The impact of stimulus on bitcoin prices
Since mid-March, the US alone has “printed” the equivalent of $1 million per second in efforts to allay the economic fallout of the pandemic. As a result, the M2 money stock has increased some 21%, climbing from $15.7 trillion in March to approximately $19.1 trillion today.
Yet, despite the economic downturn, the newly-tangled markets started showing signs of life as fiscal stimulus flooded the global economy.
With quantitative easing in full swing, fears of inflation and fiat debasement fed the narrative for bitcoin and gold. From the March lows to October the oft-analogised markets had advanced 180% and 31% respectively.
Simultaneously, with seemingly infinite helicopter money to play with, investors began piling into equities hoping to swap the ever-eroding value of the greenback for profit. This led to a 50% advance from the March lows across most major stock indices.
Bitcoin’s bullish decoupling
While bitcoin was moving in lockstep with gold, the precious metal’s rally stymied In October on the news of a coronavirus vaccine trial, causing the pair to detangle.
By November, bitcoin and gold displayed a six-month correlation coefficient of -0.72 — suggesting a weak, negative association between the two markets and clearing the way for bitcoin’s trademark volatility.
Simultaneously, as bitcoin soared to new heights, gold witnessed one of the largest weekly outflows in its history. And while there’s no concrete proof that gold investors rotated into BTC, it’s a theory that’s hard to ignore.
Institutions and businesses invest in bitcoin
Bitcoin’s parabolic rise has been underpinned by a growing institutional investor base. Its finite supply, alongside it’s non-conformance to the policies of central banks and governments, has served as an impetus for adoption.

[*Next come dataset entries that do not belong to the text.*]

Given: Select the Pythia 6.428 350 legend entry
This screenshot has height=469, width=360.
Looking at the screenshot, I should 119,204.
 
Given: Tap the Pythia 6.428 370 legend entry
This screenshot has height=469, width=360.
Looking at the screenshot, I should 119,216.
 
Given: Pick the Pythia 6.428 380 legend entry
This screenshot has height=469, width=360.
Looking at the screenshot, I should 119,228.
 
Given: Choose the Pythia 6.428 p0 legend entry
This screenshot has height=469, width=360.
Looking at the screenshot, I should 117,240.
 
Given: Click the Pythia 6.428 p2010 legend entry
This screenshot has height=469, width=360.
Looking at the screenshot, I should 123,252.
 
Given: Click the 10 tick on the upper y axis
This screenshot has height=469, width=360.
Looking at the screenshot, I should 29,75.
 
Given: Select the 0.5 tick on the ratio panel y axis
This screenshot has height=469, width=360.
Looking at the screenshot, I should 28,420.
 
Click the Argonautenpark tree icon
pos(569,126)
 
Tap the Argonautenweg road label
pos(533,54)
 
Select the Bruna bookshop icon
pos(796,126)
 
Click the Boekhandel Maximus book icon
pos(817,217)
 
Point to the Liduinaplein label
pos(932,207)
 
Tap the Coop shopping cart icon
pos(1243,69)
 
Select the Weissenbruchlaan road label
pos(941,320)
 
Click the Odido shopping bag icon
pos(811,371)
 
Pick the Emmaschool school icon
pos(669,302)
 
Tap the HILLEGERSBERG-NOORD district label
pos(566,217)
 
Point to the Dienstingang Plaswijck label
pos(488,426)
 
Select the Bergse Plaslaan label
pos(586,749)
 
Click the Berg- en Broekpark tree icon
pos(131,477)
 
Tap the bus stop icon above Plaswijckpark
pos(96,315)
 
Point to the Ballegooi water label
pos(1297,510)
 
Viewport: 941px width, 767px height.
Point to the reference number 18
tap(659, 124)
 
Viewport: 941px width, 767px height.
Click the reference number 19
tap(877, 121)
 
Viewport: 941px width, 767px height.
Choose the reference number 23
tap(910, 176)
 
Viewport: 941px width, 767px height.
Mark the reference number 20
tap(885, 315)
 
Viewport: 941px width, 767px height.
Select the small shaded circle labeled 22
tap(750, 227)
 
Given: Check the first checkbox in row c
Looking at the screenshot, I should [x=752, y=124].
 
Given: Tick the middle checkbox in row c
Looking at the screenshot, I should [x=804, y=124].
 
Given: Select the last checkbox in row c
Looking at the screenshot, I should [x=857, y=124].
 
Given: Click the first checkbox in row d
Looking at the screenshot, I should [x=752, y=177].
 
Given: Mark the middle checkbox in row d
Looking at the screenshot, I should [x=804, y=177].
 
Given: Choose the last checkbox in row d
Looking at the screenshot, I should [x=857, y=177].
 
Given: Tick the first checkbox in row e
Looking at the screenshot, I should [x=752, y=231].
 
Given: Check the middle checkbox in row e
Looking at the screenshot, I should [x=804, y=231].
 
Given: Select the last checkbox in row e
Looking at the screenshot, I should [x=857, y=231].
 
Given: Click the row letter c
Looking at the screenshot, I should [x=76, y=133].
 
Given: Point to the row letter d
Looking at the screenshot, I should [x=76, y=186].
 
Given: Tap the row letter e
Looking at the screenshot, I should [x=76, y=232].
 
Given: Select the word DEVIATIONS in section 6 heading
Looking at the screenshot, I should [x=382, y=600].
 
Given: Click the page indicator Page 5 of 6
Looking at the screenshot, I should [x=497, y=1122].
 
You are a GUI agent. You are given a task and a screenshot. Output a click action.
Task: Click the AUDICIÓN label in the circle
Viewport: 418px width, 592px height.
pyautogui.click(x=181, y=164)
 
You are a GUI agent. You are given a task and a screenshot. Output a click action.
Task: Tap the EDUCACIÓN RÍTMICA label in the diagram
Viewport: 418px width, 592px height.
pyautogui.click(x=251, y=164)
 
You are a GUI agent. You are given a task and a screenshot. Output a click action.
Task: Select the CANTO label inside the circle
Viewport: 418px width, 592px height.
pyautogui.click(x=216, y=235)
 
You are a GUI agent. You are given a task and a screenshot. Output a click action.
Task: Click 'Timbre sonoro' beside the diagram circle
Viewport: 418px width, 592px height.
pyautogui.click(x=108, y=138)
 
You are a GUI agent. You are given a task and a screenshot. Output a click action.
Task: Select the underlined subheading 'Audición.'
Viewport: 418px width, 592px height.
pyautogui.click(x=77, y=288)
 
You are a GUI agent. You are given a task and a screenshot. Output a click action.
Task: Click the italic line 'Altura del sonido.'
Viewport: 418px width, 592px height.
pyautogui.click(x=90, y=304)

Inflows to the various funds of digital asset manager Grayscale exceeded $5.7 billion in 2020, more than four times the $1.2 billion aggregate inflows from the previous 6 years combined. Moreover, those inflows came overwhelmingly from institutional investors (87%).
The argument goes that with gold’s rally faltering and bond yields struggling among unprecedented fiscal responses of central banks, investors have peaked outside the less opportunistic markets and spotted bitcoin instead.
Along with an institutional pivot to bitcoin, publicly-traded companies began to swap their fiat treasury reserves and buy bitcoin.
Staking claim as one of the first movers was MicroStrategy. Between August and December last year, the business intelligence firm loaded up on over one billion dollars worth of BTC. MicroStrategy’s foray augured similar moves from other publicly-traded entities, including the Jack Dorsey-led payments firm Square.
Today, there are approximately 33 companies worldwide with an aggregate stake of 1.2 Million BTC (currently worth $38 billion).
Taking note of the crypto sector’s renewed appeal, payments processor PayPal forayed into the market, adding bitcoin, ethereum, and host of another crypto to its payments remit.
A result of heightened institutional and retail approval eminanting from the unconventional monetary policies of central banks, bitcoin has recorded a total increase of over 560% since the lows of the March crash.
It’s important to note, however, that volatility works both ways. While bitcoin plateaued around $41,000 on January 8 2021, it has since retraced down to the $30,000 level— a significant correction that shouldn’t be undermined.
Still, with no end to global quantitative easing in sight, bitcoin’s narrative as a hedge against fiat debasement and macros risk is seemingly only growing stronger.